(Records from a data source)
****
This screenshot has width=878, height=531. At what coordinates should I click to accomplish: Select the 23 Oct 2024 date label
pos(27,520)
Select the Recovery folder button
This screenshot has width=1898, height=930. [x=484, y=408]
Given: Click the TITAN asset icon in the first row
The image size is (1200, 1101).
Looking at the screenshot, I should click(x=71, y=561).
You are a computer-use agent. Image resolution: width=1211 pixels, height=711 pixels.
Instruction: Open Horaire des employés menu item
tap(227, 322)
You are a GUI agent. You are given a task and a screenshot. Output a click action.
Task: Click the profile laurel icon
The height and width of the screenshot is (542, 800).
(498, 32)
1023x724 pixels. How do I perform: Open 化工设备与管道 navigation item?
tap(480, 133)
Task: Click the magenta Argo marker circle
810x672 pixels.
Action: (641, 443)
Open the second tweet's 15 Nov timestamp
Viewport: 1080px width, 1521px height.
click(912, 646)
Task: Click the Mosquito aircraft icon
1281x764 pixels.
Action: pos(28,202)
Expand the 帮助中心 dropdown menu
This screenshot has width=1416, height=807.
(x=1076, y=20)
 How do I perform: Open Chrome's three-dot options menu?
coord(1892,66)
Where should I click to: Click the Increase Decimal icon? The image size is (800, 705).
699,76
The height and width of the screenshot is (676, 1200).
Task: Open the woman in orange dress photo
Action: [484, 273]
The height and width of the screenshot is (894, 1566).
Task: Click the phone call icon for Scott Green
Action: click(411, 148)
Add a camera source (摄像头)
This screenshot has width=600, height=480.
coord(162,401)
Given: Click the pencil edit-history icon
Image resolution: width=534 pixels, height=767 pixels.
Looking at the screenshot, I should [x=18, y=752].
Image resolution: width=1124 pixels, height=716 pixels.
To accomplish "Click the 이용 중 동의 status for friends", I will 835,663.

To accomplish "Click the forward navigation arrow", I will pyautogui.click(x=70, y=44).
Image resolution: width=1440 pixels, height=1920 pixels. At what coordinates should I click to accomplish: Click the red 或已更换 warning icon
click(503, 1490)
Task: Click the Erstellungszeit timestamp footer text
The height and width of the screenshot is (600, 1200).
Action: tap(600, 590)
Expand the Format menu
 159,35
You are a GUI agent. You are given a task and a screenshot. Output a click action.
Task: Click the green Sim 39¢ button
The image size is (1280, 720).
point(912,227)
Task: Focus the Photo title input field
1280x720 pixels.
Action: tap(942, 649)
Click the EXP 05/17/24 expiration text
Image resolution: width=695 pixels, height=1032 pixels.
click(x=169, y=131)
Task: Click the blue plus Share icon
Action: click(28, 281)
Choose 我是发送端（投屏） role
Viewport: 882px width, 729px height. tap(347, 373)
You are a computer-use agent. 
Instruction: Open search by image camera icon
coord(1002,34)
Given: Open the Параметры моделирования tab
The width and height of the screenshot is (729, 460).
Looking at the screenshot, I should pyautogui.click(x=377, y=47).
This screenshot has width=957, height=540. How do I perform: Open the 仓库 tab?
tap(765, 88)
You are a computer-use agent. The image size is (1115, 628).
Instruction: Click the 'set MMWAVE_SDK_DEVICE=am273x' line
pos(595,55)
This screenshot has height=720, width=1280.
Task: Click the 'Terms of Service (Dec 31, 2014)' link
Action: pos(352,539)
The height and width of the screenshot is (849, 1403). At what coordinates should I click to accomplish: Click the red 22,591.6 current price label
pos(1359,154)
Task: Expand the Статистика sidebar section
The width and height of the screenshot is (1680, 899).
****
Each record needs to be duplicated exactly.

_Response box_:
This screenshot has width=878, height=531. At what coordinates should I click to accomplish: Select the 23 Oct 2024 date label
pos(27,520)
Select the Recovery folder button
This screenshot has width=1898, height=930. [x=484, y=408]
Given: Click the TITAN asset icon in the first row
The image size is (1200, 1101).
Looking at the screenshot, I should click(x=71, y=561).
You are a computer-use agent. Image resolution: width=1211 pixels, height=711 pixels.
Instruction: Open Horaire des employés menu item
tap(227, 322)
You are a GUI agent. You are given a task and a screenshot. Output a click action.
Task: Click the profile laurel icon
The height and width of the screenshot is (542, 800).
(498, 32)
1023x724 pixels. How do I perform: Open 化工设备与管道 navigation item?
tap(480, 133)
Task: Click the magenta Argo marker circle
810x672 pixels.
Action: (641, 443)
Open the second tweet's 15 Nov timestamp
Viewport: 1080px width, 1521px height.
click(912, 646)
Task: Click the Mosquito aircraft icon
1281x764 pixels.
Action: pos(28,202)
Expand the 帮助中心 dropdown menu
This screenshot has width=1416, height=807.
(x=1076, y=20)
 How do I perform: Open Chrome's three-dot options menu?
coord(1892,66)
Where should I click to: Click the Increase Decimal icon? The image size is (800, 705).
699,76
The height and width of the screenshot is (676, 1200).
Task: Open the woman in orange dress photo
Action: [484, 273]
The height and width of the screenshot is (894, 1566).
Task: Click the phone call icon for Scott Green
Action: click(411, 148)
Add a camera source (摄像头)
This screenshot has width=600, height=480.
coord(162,401)
Given: Click the pencil edit-history icon
Image resolution: width=534 pixels, height=767 pixels.
Looking at the screenshot, I should [x=18, y=752].
Image resolution: width=1124 pixels, height=716 pixels.
To accomplish "Click the 이용 중 동의 status for friends", I will 835,663.

To accomplish "Click the forward navigation arrow", I will pyautogui.click(x=70, y=44).
Image resolution: width=1440 pixels, height=1920 pixels. At what coordinates should I click to accomplish: Click the red 或已更换 warning icon
click(503, 1490)
Task: Click the Erstellungszeit timestamp footer text
The height and width of the screenshot is (600, 1200).
Action: tap(600, 590)
Expand the Format menu
 159,35
You are a GUI agent. You are given a task and a screenshot. Output a click action.
Task: Click the green Sim 39¢ button
The image size is (1280, 720).
point(912,227)
Task: Focus the Photo title input field
1280x720 pixels.
Action: tap(942, 649)
Click the EXP 05/17/24 expiration text
Image resolution: width=695 pixels, height=1032 pixels.
click(x=169, y=131)
Task: Click the blue plus Share icon
Action: click(28, 281)
Choose 我是发送端（投屏） role
Viewport: 882px width, 729px height. tap(347, 373)
You are a computer-use agent. 
Instruction: Open search by image camera icon
coord(1002,34)
Given: Open the Параметры моделирования tab
The width and height of the screenshot is (729, 460).
Looking at the screenshot, I should pyautogui.click(x=377, y=47).
This screenshot has width=957, height=540. How do I perform: Open the 仓库 tab?
tap(765, 88)
You are a computer-use agent. The image size is (1115, 628).
Instruction: Click the 'set MMWAVE_SDK_DEVICE=am273x' line
pos(595,55)
This screenshot has height=720, width=1280.
Task: Click the 'Terms of Service (Dec 31, 2014)' link
Action: pos(352,539)
The height and width of the screenshot is (849, 1403). At what coordinates should I click to accomplish: Click the red 22,591.6 current price label
pos(1359,154)
Task: Expand the Статистика sidebar section
The width and height of the screenshot is (1680, 899).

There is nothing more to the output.